The new facility is led by Wells Fargo National Bank Association as Sole Lead Arranger & Administrative Agent, and includes U.S. Bank Association and Fleet National Bank as Syndication Agents; Commerzbank AG, New York and Cayman Branches and Manufacturers & Traders Trust Company as Documentation Agents; Bank One, NA, Eurohypo AG, New York Branch and Wachovia Bank National Association as Managing Agents and Union Bank of California, Allied Irish Bank, Citizens Bank, National City Bank, Wilmington Trust, Bank of America, Citigroup and FirsTrust Bank.
PREIT also assumed from Crown approximately $444 million of a first mortgage loan secured by a portfolio of 15 properties at 7.53% interest rate and maturity of September 2008, and an additional $153 million in mortgages on certain properties with current interest rates between 3.12%-7.61%.

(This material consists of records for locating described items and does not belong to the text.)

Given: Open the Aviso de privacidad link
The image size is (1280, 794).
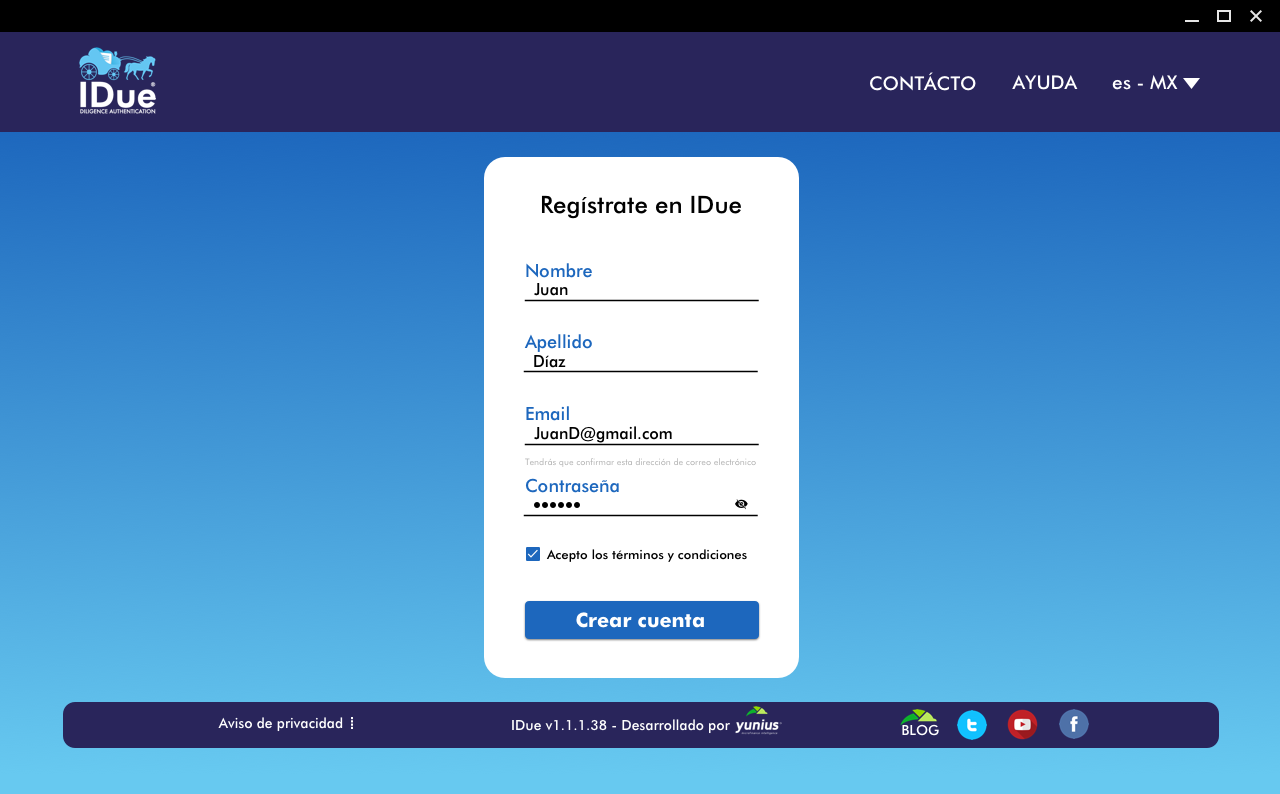Looking at the screenshot, I should (x=280, y=723).
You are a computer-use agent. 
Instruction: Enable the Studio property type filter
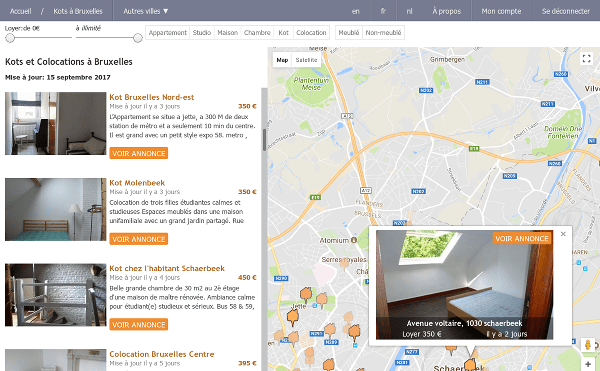(x=202, y=33)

About Pennsylvania Real Estate Investment Trust
Pennsylvania Real Estate Investment Trust, founded in 1960 and one of the first equity REITs in the U.S., has a primary investment focus on retail shopping malls and power centers (approximately 33.4 million square feet) located in the eastern United States. PREIT's portfolio currently consists of 58 properties in 14 states. PREIT's portfolio includes 40 shopping malls, 14 strip and power centers and four industrial properties.
This press release contains certain "forward-looking statements" within the meaning of Section 21E of the Securities Exchange Act of 1934 and the U.S. Private Securities Litigation Reform Act of 1995. Forward-looking statements relate to expectations, beliefs, projections, future plans and strategies, anticipated events or trends and other matters that are not historical facts. These forward-looking statements reflect PREIT's current views about future events and are subject to risks, uncertainties, assumptions and changes in circumstances that may cause future events, achievements or results to differ materially from those expressed by the forward-looking statements. The success of the merger will depend, among other things, upon PREIT's ability to integrate successfully the properties and operations acquired in the merger from Crown and to enhance the value of these properties. PREIT's business is subject to uncertainties regarding the revenues, operating expenses, leasing activities, occupancy rates, and other competitive factors relating to PREIT's portfolio and changes in local market conditions as well as general economic, financial and political conditions, including the possibility of outbreak or escalation of war or terrorist attacks, any of which may cause future events, achievements or results to differ materially from those expressed by the forward-looking statements. PREIT does not intend to and disclaims any duty or obligation to update or revise any forward-looking statements or industry information set forth in this press release to reflect new information, future events or otherwise.